Evergrande, formerly one of China’s biggest property developers, has been delisted from the Hong Kong stock exchange, capping the end of a long fall from grace.

The company was removed from the exchange on Monday after an 18-month freeze on trading, imposed when the developer – once valued at more than HK$400bn (US$50bn) – was put into liquidation.

Liquidators had told investors earlier in August the listing was set to be cancelled and they would not seek a review, after the stock exchange warned the company it had passed the July deadline to resume trading.

The company could no longer be viewed on the exchange’s website on Monday.

It had been valued at a little over HK$2bn (US$260m), with 13bn issued shares worth just HK$0.16 (US$0.02) since trading froze in January 2024.

Evergrande had lost more than 99% of its market value from its peak in 2017 as China’s real estate sector struggled to shake off a slowdown across the country.

A pandemic-induced government spending boom powered a brief resurgence in 2020 that slowed in 2021 as government officials tightened lending controls. Evergrande, by then China’s second-biggest property developer, was unable to repay its $300bn in debts and defaulted.
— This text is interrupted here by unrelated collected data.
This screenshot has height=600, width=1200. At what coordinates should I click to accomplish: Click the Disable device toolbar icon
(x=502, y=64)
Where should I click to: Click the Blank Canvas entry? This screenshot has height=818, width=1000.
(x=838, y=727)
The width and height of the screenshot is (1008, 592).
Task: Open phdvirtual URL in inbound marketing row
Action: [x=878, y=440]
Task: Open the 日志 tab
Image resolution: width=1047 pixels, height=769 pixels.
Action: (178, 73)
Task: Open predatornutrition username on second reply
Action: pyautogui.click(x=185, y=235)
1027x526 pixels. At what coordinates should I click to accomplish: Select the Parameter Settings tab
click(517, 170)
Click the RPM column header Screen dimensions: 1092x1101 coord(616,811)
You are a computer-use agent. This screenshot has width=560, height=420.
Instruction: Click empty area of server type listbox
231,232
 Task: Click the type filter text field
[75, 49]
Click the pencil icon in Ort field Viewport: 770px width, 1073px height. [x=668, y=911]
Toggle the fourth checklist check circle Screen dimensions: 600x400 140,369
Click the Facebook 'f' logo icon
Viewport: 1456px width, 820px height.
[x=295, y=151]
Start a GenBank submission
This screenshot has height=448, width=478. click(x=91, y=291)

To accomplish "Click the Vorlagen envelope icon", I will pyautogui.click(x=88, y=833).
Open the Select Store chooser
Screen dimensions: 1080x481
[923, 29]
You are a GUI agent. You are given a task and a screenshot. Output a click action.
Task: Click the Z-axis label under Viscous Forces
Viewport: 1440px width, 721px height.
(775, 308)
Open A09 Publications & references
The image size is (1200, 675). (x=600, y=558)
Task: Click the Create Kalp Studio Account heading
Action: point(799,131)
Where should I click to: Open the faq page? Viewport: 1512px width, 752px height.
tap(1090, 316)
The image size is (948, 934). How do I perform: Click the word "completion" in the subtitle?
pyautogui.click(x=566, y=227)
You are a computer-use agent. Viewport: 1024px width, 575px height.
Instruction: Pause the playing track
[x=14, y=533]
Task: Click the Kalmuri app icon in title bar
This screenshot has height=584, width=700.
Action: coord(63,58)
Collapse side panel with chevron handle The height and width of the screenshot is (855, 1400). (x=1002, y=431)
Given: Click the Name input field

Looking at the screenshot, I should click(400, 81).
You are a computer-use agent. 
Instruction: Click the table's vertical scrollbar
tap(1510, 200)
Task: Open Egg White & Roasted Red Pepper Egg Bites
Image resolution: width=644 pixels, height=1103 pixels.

A Hong Kong court issued a winding-up order for Evergrande in January 2024, ruling that the company had failed to come up with a suitable debt repayment plan.

Liquidators have made moves to recover creditors’ investments, including filing a lawsuit against PwC and its mainland Chinese arm for their role in auditing the debt-ridden developer.

Another major developer, China South City, was put into liquidation earlier in August and had share trading frozen at a capitalisation of HK$1.22bn (US$156m), just a tenth of its December 2020 market value of HK$13bn.

National property sales and price growth slowed before values began to fall in September 2021, which left sales “at a standstill”, Evergrande said in its 2022 annual report.

The downturn has since deepened and has yet to reach its bottom, with prices nearly a fifth lower across China in March, according to Bank for International Settlements data.

When Evergrande collapsed and froze trading in 2024, the group and its subsidiaries had about 1,300 projects under development in more than 280 cities, according to the liquidators’ August report.

It also invested in electric vehicle production and served 3,000 projects through its property management business.

In March 2024 it was ordered to pay a US$580m fine after Beijing’s securities regulator said it had inflated its revenues by almost US$80bn in 2019 and 2020.

The Chinese government has struggled to revive the falling property market, with the downturn not only slamming developers but dragging down steel prices and household spending.